Here are five takeaways from the Maple Leafs’ 6-1 loss to the Ottawa Senators Saturday at Canadian Tire Centre:
Early defensive lapses hang Reimer out to dry.
For more than a few games this season, Leafs goalie James Reimer made a slew of great stops to keep his team in a competitive position when their focus wasn’t where it needed to be early on. Unfortunately, the Buds gave him little-to-no defensive support to start Saturday’s game, and the Sens scored three times in the first seven-and-a-half minutes before Jonathan Bernier took over in net. Toronto’s first-period struggles are nothing new at this stage, but it’s clearly not an easy fix.

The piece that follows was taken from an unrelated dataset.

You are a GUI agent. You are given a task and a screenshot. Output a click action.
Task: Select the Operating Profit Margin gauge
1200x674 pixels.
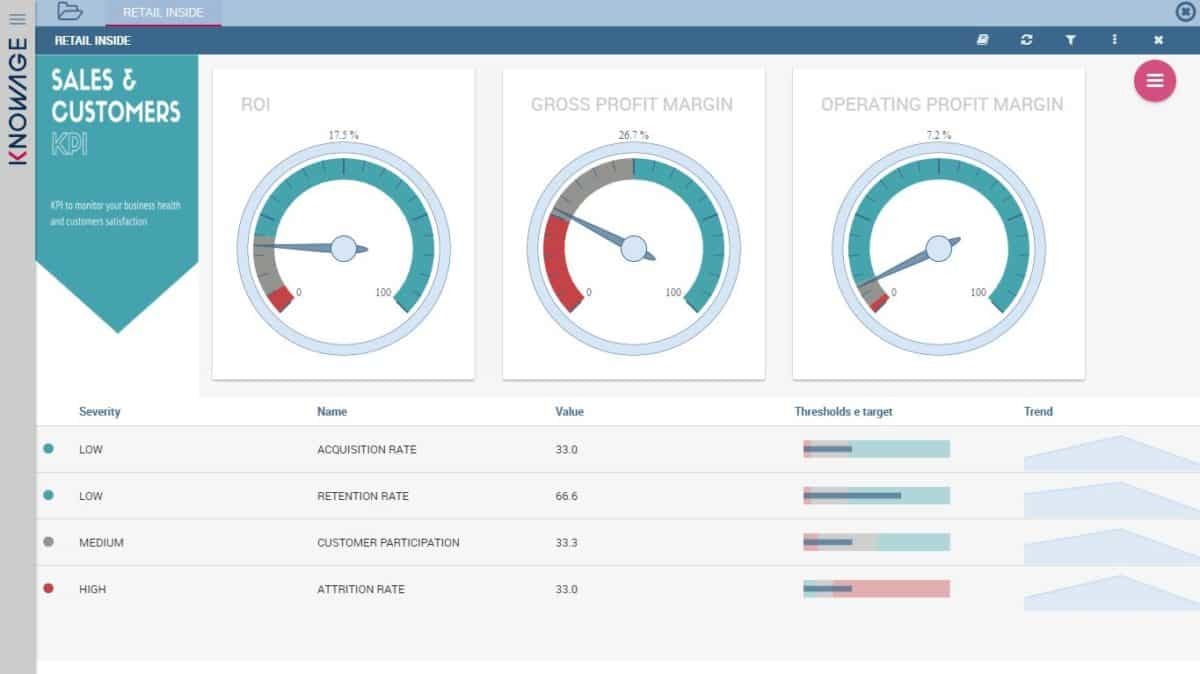[938, 248]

Bernier solid in relief of Reimer.
Bernier didn’t enter the contest under ideal circumstances, but the veteran made several huge saves, turned aside 14 of 17 Ottawa shots, and finished the night with an effort that couldn’t be questioned.
Toronto’s penalty-killers were perfect, but nothing worked on the power play.

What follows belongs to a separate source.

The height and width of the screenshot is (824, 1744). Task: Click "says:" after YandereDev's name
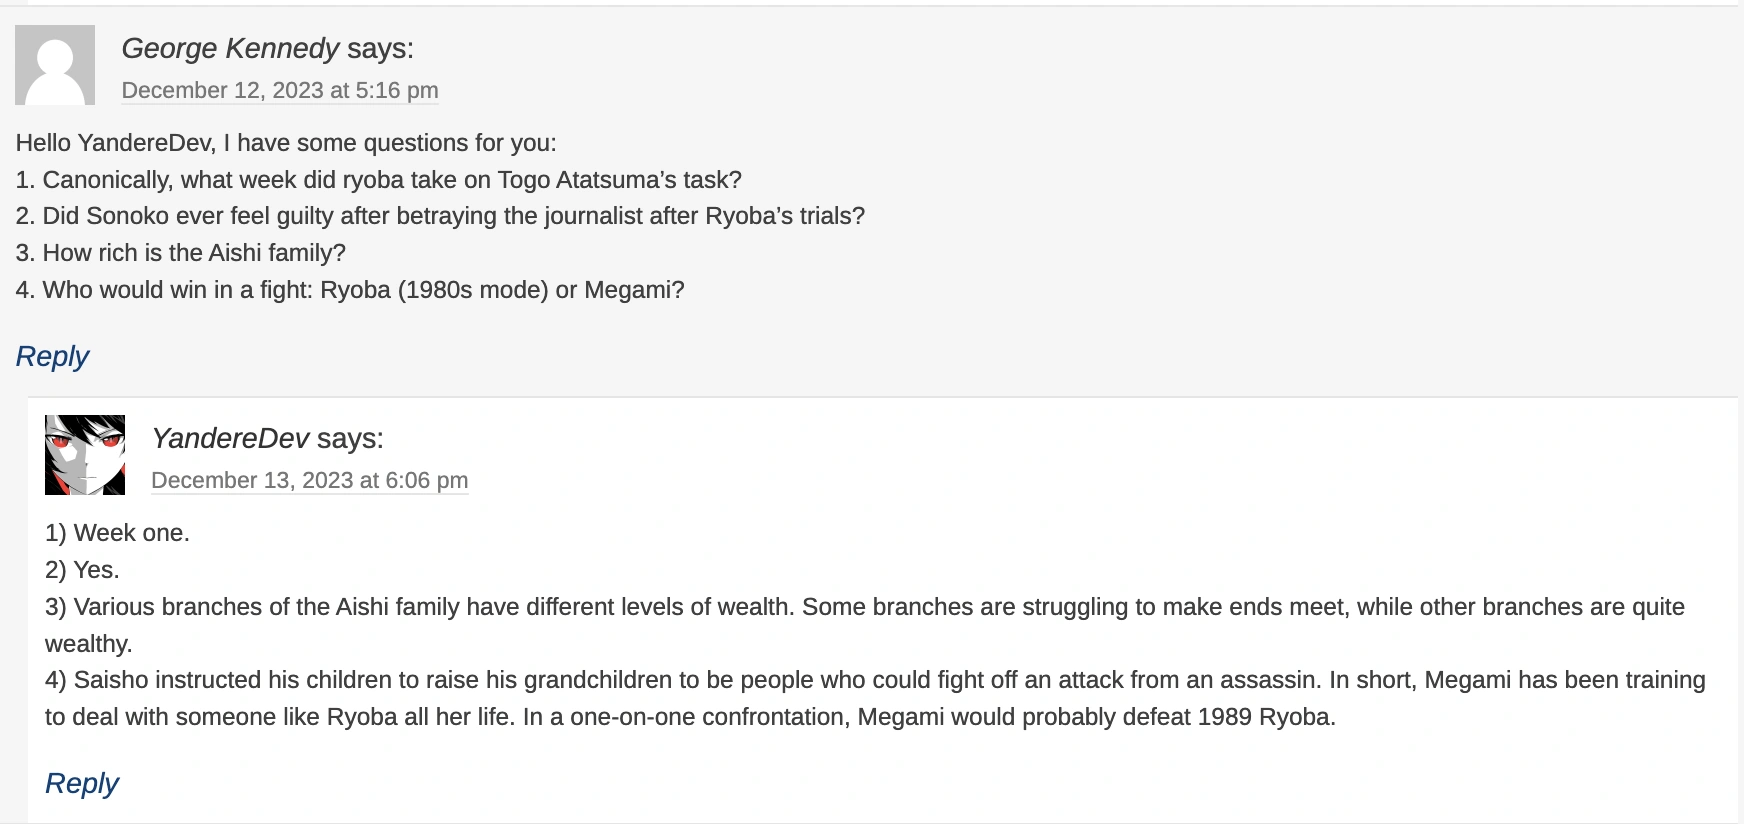350,438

The Leafs limited the Senators to three power plays and didn’t allow a goal, but weren’t able to capitalize on any of the four man advantages Ottawa gave them. The absence of injured winger James van Riemsdyk doesn’t help their power play unit, but no NHL power play thrives simply because of one player. Toronto can’t accumulate a large number of high-quality chances in close, and in today’s NHL, that usually means goals won’t follow.
Leafs’ offence remains a problem.
The Buds’ only goal was scored by winger P-A Parenteau (his 13th of the season and second in his past three games), but it came far too late – in fact, it was the final goal of the evening – to make any difference. Much like their struggles at the start of games, Toronto’s problems generating offence are well-known at this stage of the season. In the 31 regular-season games that remain, they’ll need to be better at grinding out goals, or suffer a similar fate as the one they did in Ottawa.
A day to regroup before a challenging Western trip begins.
With very little in the way of positives to take from this night, the Leafs will head back to Toronto, practice at home Monday, then depart for a four-game Western road trip for games against the Flames, Oilers, Canucks and defending-champion Blackhawks. Three of those four opponents currently are out of a playoff position, but Toronto’s players will need to re-establish a tighter defensive game in short order to beat any of them.